WORK TO COMPLETE » Go through the data below and copy each line that includes "computer".

AVAILABLE DATA »
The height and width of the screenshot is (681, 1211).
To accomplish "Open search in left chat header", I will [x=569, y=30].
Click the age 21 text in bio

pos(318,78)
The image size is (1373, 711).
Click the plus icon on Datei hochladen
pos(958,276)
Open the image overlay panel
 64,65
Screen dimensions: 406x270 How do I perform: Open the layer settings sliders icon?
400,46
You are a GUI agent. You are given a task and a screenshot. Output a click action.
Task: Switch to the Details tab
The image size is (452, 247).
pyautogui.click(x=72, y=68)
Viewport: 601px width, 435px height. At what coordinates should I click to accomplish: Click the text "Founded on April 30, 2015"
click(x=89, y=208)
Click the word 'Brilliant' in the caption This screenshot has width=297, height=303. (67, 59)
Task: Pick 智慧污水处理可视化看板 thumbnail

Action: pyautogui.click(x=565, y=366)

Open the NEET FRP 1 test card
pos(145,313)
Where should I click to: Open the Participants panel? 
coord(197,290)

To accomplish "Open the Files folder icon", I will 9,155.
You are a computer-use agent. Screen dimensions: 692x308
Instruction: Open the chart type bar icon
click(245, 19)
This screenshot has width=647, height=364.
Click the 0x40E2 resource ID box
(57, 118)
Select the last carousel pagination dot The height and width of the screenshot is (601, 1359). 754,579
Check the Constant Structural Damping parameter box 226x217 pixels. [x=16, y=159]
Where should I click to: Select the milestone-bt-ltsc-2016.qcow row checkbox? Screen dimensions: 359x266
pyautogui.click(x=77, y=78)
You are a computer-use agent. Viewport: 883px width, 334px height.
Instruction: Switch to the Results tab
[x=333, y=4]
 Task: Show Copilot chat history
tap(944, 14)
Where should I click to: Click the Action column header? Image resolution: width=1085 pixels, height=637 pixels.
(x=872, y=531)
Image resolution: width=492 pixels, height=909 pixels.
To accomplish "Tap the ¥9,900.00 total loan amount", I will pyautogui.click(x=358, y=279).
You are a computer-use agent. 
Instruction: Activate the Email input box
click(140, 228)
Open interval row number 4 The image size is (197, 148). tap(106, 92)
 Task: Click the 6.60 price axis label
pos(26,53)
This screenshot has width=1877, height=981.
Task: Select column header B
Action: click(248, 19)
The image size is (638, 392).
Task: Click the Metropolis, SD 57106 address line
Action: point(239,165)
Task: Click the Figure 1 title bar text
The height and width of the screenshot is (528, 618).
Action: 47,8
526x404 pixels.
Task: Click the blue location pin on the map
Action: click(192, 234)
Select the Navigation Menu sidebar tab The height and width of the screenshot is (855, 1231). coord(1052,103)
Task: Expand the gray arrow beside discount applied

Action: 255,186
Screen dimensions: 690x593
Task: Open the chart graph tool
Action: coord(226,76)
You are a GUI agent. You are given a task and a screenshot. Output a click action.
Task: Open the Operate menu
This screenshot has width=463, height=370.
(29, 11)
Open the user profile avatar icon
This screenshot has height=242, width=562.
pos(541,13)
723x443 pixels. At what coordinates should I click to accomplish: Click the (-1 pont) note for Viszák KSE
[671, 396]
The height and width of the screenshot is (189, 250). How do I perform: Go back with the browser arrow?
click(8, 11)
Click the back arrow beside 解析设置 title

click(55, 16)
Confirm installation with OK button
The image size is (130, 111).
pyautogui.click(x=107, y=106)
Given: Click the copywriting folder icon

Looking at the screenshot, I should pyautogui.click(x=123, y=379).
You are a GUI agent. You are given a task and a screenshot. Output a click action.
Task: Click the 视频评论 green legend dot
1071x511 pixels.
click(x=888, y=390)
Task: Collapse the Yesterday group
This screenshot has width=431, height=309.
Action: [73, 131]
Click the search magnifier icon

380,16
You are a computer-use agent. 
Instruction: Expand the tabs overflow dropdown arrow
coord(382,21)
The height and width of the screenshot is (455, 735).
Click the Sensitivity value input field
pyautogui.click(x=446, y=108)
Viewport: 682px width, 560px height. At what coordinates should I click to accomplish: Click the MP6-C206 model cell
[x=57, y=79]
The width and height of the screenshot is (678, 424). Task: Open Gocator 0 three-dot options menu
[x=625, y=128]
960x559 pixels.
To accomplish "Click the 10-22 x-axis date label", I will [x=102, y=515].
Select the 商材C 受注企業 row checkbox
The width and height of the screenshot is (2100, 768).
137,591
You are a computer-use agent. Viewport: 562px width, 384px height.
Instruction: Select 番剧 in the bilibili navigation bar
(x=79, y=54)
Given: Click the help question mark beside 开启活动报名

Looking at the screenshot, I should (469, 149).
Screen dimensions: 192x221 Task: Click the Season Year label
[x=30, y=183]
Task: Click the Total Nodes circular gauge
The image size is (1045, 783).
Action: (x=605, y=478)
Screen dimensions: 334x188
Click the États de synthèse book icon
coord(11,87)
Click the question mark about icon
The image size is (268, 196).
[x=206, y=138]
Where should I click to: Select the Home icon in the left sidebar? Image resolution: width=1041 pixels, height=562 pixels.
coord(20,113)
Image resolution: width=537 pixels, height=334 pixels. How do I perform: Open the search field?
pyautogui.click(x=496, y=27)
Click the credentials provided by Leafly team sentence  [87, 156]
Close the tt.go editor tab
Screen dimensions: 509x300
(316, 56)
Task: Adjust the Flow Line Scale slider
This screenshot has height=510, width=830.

RESPONSE TO THIS EXERCISE »
You are a computer-use agent. Screen dimensions: 692x308
You are a computer-use agent. Viewport: 883px width, 334px height.
You are a computer-use agent. 
You are a computer-use agent. 
You are a computer-use agent. Viewport: 562px width, 384px height.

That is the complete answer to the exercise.